Unfortunately for newly arrived American hunters, they fell into an ongoing power struggle when they arrived in the Arkansas River Valley in the early 1800s.
According to historian Kathleen Duval, nations like the Osage and the Quapaw had long sought the best trading avenues for their people to obtain manufactured goods. However, trading networks and their connections were a part of a power struggle in the Arkansas River Valley between the Native Americans, then between the French, Spanish, and Indian Nations there, and later, the Americans. Expansion of trade and control over it meant growth in power, and Arkansas Native Americans understood that concept. When the Americans started arriving, they stepped into a competitive environment that had existed for hundreds of years. These Americans, along with the allied Indian nations of Cherokee and Quapaw, became part of a fight to defeat the Osage, pushing them from their lands and wrenching the centuries-old stranglehold they had on the best hunting grounds in Arkansas.[1]

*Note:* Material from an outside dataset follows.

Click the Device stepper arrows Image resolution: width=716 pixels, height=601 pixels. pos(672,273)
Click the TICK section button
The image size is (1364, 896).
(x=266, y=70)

When the first Cherokees arrived in Arkansas during the late 1700s, they allied with the Quapaw and other nations against the Osage. The Cherokee settled along the St. Francis River Valley and challenged the Osage for the hunting grounds west. Retaliatory raids occurred. In 1808, President Thomas Jefferson told eastern Cherokee that if they wanted to hunt instead of farm, they could move across the Mississippi River and join their brethren in the Arkansas River Valley. These two groups, the Cherokee-led alliance, and the Osage, raided each other’s settlements, killed each other’s hunters, and stole each other’s goods. The arrival of more Cherokee in 1808 exacerbated the problem between the groups. If white men conducted business with either side, they were subject to harsh treatment by the other. In addition, American hunters competed with all sides for game, and therefore, any Native American group may react to their activities negatively. However, other Osage bands usually did not bother them if hunters and traders of European descent allied with the Osage.[2]
[1] Duval, The Native Ground, 14, 15-17.
[2] Duval, The Native Ground, 196, 199.